In the early 1970s, Astarsa produced industrial machinery under licence from the American company Caterpillar. During the 1970s, Astarsa workers spoke out against frequent accidents in the factory which had caused several deaths, and ended up going on strike in 1973. On 24 March 1976, when the military dictatorship headed by Jorge Videla overthrew the government of Isabel Perón, the Argentine Army took the Astarsa factory and other shipyards in the area, kidnapping 60 workers, 16 of whom are still missing.

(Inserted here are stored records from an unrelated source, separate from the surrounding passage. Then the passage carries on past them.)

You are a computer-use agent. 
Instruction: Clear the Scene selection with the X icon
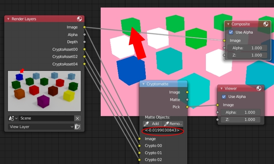coord(77,118)
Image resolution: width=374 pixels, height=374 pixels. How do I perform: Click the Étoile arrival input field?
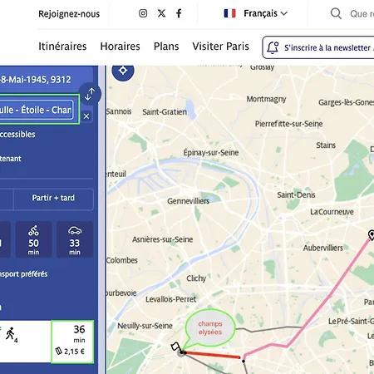(x=37, y=110)
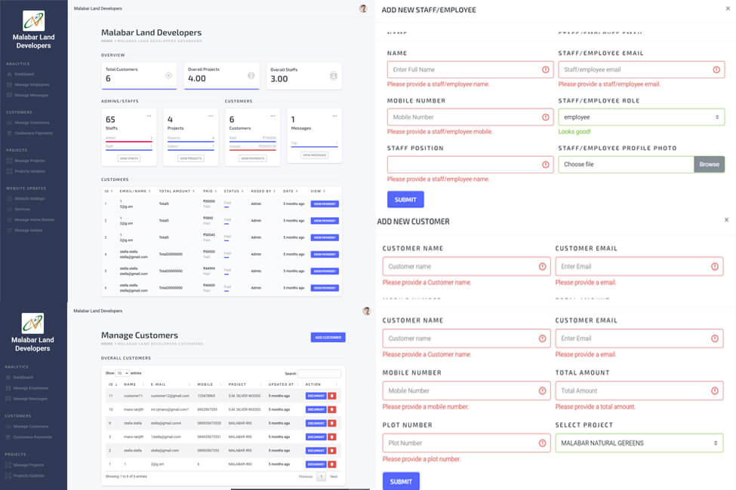
Task: Expand the Staff/Employee Role dropdown
Action: pos(641,117)
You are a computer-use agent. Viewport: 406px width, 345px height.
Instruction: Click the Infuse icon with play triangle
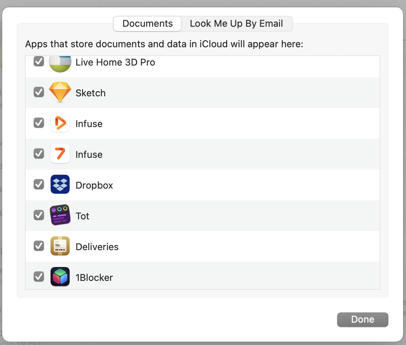coord(60,123)
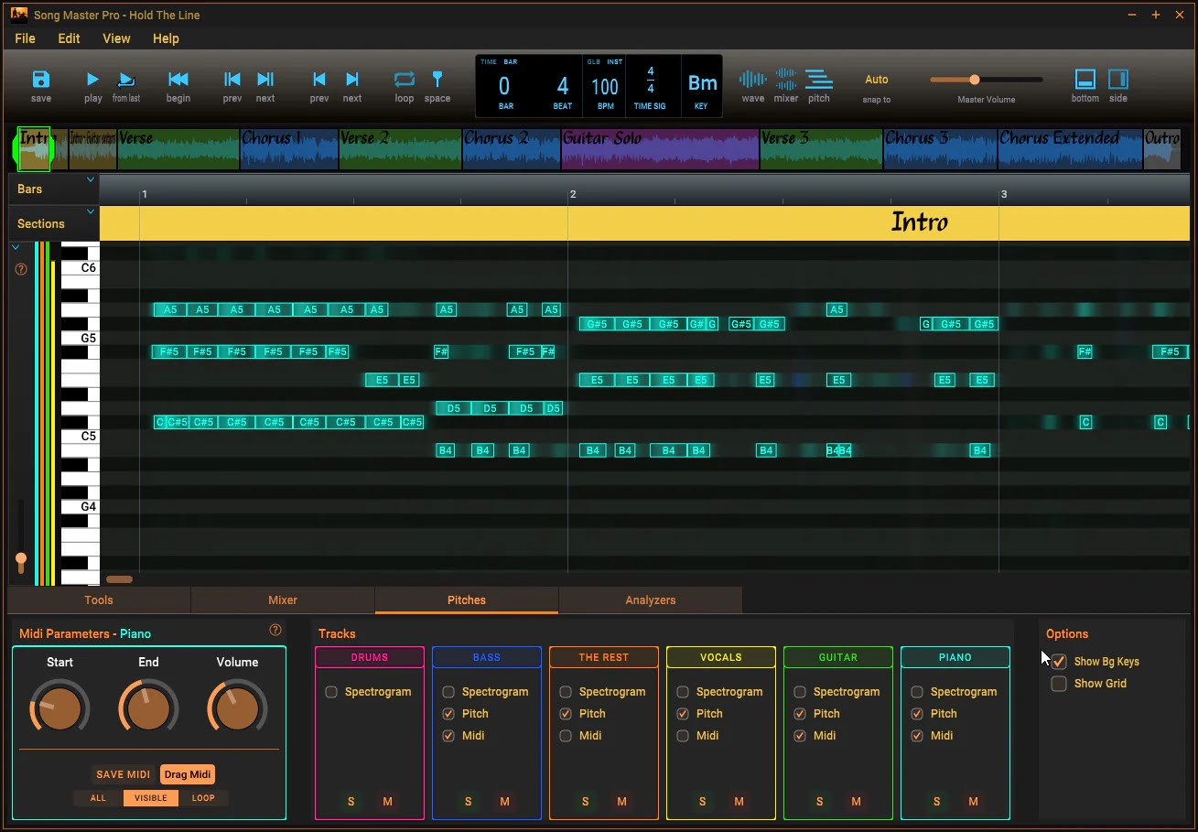Click the Loop playback icon
The image size is (1198, 832).
click(x=404, y=81)
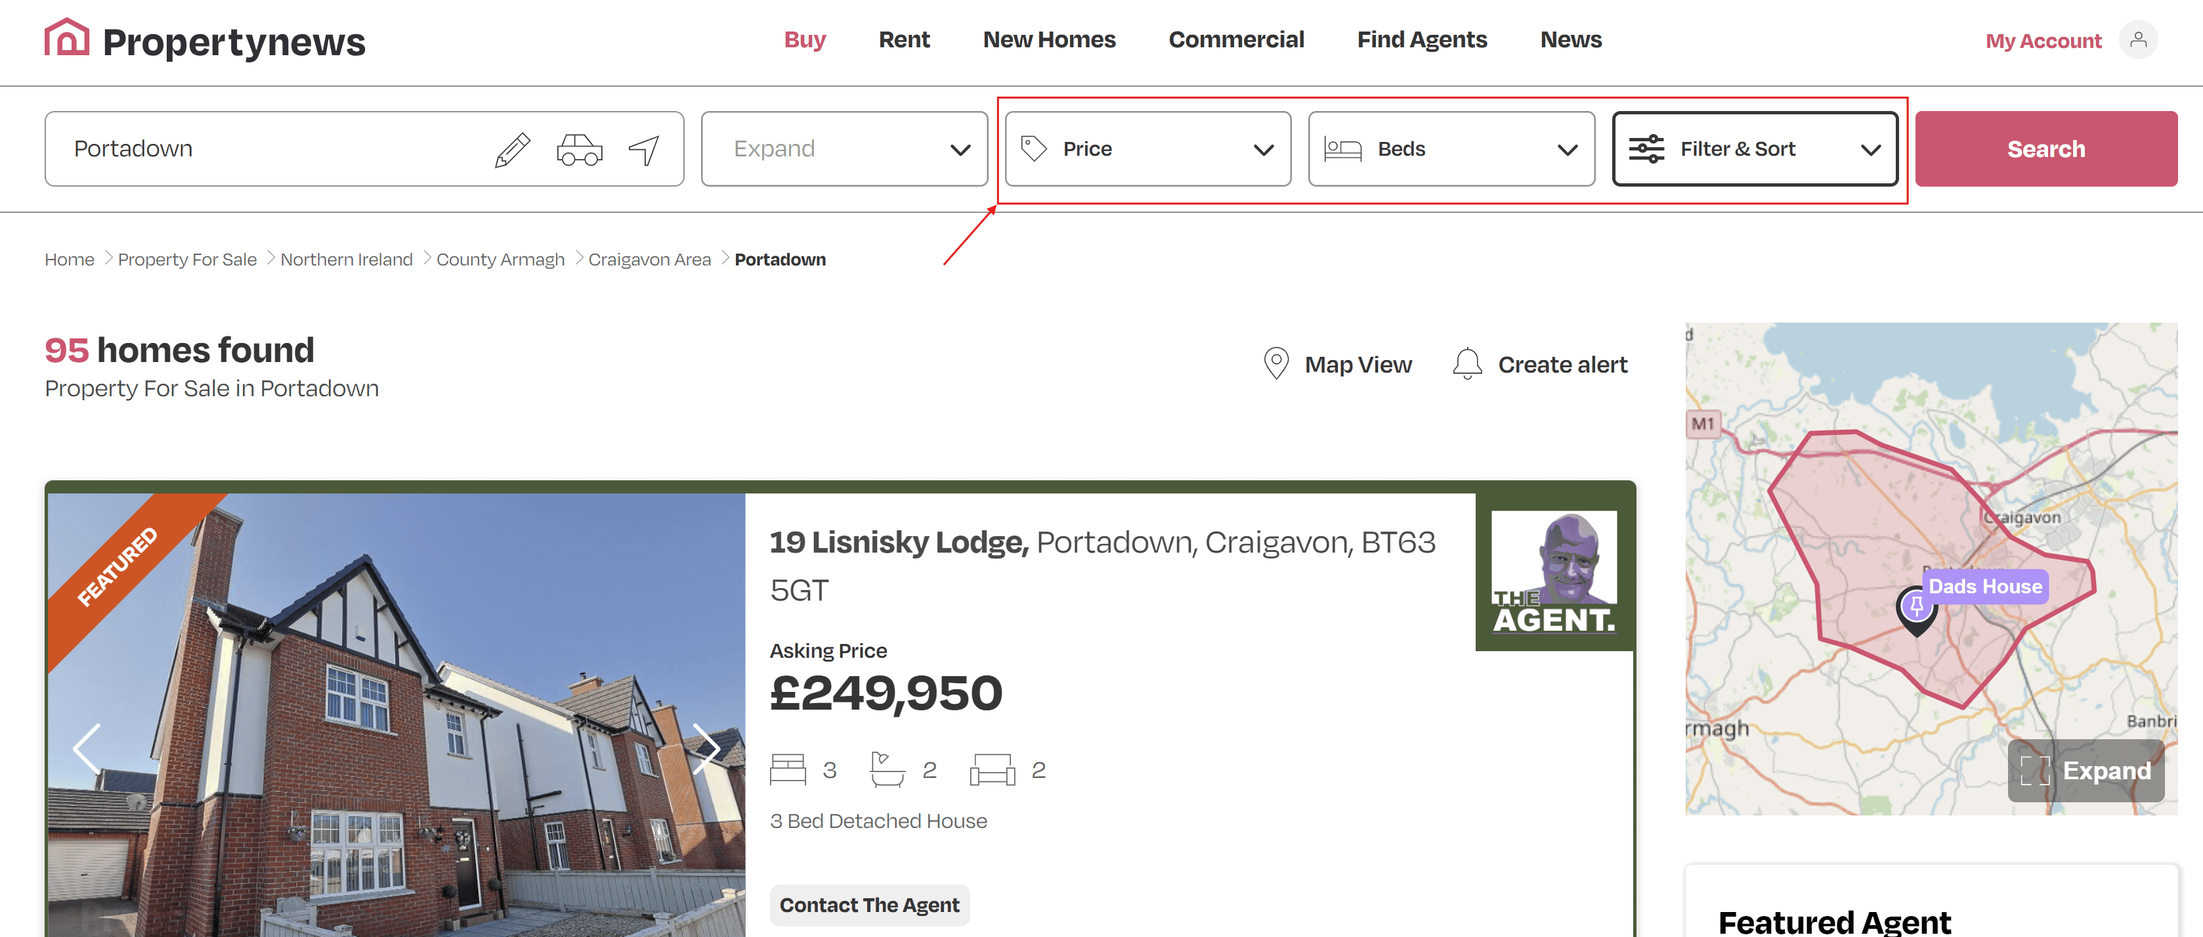Click the draw-area pencil icon
The height and width of the screenshot is (937, 2203).
pyautogui.click(x=512, y=150)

The decreasing activity of the Argentine merchant navy since the 1980s and the privatisation process started in the 1990s were some of the causes that led Astarsa to close down. In 1994 the company ceased operations, abandoning locomotives (new and under repair) within its shop. By 1997, the company declared bankruptcy and the factory was in the process of being sold by 2000.

== See also ==
- List of shipyards of Argentina
- Transport in Argentina
- Rail transport in Argentina

== Bibliography ==
- "Complicidad patronal-militar en la última dictadura argentina: Los casos de Acindar, Astarsa, Dálmine Siderca, Ford, Ledesma y Mercedes Benz" by Verónica Basualdo, article published in Engranajes magazine n° 5, March 2006
- La industria naval en la Argentina. Buenos Aires: Ministerio de Industria Centro de Estudios para la Producción (2005)
- La industria naval en la Argentina by Aurelio González Climent - Buenos Aires: Universidad de Buenos Aires, pp. 68–72 (1956)
- "Pensar los setenta desde los trabajadores" by Federico Lorenz - Políticas de la memoria, pag. 19-23 (2004)
- "Los trabajadores navales de Tigre. La militancia sindical en un contexto de enfrentamiento militar". Lucha Armada en la Argentina n° 2, pag. 72-87 (2005)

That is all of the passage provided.